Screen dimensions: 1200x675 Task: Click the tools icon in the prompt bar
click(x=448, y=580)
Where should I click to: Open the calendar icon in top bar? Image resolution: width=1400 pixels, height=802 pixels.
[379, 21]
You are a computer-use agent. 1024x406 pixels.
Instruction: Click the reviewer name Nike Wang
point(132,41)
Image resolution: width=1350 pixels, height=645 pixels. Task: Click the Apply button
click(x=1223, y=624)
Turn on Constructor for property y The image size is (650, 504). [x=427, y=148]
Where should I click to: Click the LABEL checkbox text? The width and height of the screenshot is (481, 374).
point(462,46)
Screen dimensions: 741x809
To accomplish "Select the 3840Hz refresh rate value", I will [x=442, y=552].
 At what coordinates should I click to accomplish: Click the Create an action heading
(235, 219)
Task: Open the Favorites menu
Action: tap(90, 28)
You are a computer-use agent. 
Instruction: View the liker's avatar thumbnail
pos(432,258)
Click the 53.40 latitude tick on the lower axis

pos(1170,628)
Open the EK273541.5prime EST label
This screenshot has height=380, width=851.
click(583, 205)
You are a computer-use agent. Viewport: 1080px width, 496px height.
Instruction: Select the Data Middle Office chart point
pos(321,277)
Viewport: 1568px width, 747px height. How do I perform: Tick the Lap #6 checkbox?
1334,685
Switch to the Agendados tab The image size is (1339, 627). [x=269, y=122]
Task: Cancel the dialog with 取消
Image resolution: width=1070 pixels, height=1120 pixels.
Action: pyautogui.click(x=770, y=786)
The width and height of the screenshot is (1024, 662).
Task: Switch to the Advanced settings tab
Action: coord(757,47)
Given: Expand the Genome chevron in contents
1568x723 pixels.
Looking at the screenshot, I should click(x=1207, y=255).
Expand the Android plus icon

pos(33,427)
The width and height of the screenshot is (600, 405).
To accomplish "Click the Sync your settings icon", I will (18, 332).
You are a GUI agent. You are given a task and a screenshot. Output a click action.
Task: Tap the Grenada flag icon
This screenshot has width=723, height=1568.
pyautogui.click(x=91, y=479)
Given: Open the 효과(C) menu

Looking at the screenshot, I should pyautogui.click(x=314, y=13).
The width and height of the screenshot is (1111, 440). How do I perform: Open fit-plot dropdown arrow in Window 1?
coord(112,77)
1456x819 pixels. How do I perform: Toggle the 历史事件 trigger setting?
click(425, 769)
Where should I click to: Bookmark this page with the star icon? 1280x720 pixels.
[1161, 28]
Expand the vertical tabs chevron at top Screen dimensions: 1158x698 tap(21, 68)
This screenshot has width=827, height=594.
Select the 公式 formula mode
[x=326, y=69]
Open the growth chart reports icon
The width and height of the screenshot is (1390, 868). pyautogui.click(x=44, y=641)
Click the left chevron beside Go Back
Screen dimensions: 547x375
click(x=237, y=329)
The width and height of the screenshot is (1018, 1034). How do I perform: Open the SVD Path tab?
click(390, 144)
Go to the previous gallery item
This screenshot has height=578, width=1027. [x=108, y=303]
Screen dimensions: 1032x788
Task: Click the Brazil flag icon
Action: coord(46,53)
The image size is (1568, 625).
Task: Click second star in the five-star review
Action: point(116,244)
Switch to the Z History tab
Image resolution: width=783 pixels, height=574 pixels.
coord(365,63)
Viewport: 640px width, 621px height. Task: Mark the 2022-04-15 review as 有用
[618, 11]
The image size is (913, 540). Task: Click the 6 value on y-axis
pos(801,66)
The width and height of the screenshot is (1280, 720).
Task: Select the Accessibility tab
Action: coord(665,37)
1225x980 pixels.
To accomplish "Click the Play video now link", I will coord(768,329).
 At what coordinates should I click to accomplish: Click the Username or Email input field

------------------------------------------------------------

> [Task prompt]
What are the lines above that hold the string "chevron"? Copy them.

> [Your solution]
Given: Expand the Genome chevron in contents
Expand the vertical tabs chevron at top Screen dimensions: 1158x698 tap(21, 68)
Click the left chevron beside Go Back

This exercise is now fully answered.